WHAT IS EXPECTED
From the line containing "The image size is (1568, 743)." through the last line of the records, print every line exactly and nothing more.

INFORMATION SHOWN

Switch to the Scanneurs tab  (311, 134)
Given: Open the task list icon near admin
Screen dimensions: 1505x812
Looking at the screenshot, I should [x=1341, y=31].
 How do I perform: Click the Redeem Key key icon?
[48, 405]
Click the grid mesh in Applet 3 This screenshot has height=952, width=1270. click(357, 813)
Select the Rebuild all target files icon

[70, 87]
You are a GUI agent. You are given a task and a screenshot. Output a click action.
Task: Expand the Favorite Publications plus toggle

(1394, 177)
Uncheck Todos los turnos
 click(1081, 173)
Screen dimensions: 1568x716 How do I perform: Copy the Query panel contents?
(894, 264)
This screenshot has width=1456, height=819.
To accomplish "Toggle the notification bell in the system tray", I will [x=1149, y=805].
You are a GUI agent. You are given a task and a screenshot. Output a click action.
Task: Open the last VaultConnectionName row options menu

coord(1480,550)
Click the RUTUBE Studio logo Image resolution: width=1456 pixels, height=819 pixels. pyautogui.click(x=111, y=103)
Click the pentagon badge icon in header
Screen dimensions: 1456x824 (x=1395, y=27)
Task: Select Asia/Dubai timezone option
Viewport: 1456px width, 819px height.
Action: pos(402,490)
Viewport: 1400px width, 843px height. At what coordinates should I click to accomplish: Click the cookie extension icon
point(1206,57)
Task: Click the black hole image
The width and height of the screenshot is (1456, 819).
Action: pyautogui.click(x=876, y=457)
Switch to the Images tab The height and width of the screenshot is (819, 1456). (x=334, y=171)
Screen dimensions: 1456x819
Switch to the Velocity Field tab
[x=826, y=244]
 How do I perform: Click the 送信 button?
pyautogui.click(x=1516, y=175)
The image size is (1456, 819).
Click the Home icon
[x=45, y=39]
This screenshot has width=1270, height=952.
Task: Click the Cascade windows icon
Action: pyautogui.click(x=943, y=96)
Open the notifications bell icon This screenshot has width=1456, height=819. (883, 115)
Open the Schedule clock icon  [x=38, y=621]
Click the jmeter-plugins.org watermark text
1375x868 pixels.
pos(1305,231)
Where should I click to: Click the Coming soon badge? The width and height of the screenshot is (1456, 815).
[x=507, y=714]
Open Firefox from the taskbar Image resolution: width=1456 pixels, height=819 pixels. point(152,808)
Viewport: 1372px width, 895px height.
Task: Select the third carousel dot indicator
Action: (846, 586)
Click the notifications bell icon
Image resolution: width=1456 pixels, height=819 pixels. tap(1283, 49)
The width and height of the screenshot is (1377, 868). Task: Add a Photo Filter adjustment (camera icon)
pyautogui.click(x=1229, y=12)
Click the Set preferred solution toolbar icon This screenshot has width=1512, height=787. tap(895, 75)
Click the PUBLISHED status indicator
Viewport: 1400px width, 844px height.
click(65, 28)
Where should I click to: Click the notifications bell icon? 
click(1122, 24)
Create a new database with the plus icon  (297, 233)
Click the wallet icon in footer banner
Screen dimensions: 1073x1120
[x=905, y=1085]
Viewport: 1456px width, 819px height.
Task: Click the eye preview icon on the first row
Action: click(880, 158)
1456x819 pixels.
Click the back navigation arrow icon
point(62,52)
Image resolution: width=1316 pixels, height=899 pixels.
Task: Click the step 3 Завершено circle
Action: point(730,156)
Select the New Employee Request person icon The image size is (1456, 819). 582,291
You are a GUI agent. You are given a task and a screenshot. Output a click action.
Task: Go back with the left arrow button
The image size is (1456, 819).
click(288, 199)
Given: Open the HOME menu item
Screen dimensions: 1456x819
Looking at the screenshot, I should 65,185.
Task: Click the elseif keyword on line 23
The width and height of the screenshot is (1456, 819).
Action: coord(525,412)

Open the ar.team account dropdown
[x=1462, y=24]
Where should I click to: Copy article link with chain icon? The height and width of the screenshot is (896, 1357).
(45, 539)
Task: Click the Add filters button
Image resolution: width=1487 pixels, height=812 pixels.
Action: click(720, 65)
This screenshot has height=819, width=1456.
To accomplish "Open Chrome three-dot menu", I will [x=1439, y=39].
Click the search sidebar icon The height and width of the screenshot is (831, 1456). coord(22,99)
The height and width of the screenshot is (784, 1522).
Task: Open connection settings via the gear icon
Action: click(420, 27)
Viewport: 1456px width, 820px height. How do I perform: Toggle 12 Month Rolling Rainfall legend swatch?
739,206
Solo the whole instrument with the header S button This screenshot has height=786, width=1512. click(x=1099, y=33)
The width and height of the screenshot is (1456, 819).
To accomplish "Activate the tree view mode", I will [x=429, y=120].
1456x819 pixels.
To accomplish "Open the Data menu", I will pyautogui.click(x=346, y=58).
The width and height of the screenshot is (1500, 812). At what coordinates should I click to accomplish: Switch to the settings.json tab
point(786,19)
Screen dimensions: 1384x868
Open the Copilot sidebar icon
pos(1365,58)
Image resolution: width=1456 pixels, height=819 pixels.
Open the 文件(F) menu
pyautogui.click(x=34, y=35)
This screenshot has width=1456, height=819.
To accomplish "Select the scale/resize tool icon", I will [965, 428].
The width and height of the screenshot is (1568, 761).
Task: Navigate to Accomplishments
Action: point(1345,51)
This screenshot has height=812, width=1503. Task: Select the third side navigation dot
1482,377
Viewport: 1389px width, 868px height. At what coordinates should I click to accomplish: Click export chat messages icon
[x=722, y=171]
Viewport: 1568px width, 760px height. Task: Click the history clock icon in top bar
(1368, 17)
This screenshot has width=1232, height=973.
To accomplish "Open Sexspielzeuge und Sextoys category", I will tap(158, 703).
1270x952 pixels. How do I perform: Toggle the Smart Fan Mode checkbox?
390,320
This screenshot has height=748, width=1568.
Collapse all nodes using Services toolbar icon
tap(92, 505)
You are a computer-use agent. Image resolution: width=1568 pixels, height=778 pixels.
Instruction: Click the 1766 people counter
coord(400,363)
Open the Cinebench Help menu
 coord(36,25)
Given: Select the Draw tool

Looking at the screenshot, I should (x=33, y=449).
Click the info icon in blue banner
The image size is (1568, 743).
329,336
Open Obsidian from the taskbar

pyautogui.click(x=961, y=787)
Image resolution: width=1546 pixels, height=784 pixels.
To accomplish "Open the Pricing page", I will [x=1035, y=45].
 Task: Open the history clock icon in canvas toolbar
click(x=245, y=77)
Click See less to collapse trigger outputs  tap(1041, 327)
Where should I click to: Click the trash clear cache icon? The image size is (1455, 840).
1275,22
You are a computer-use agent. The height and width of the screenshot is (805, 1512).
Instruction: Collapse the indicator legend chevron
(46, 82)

RESPONSE TO THIS TASK
The image size is (1568, 743).
329,336
Open Obsidian from the taskbar

pyautogui.click(x=961, y=787)
Image resolution: width=1546 pixels, height=784 pixels.
To accomplish "Open the Pricing page", I will [x=1035, y=45].
 Task: Open the history clock icon in canvas toolbar
click(x=245, y=77)
Click See less to collapse trigger outputs  tap(1041, 327)
Where should I click to: Click the trash clear cache icon? The image size is (1455, 840).
1275,22
You are a computer-use agent. The height and width of the screenshot is (805, 1512).
Instruction: Collapse the indicator legend chevron
(46, 82)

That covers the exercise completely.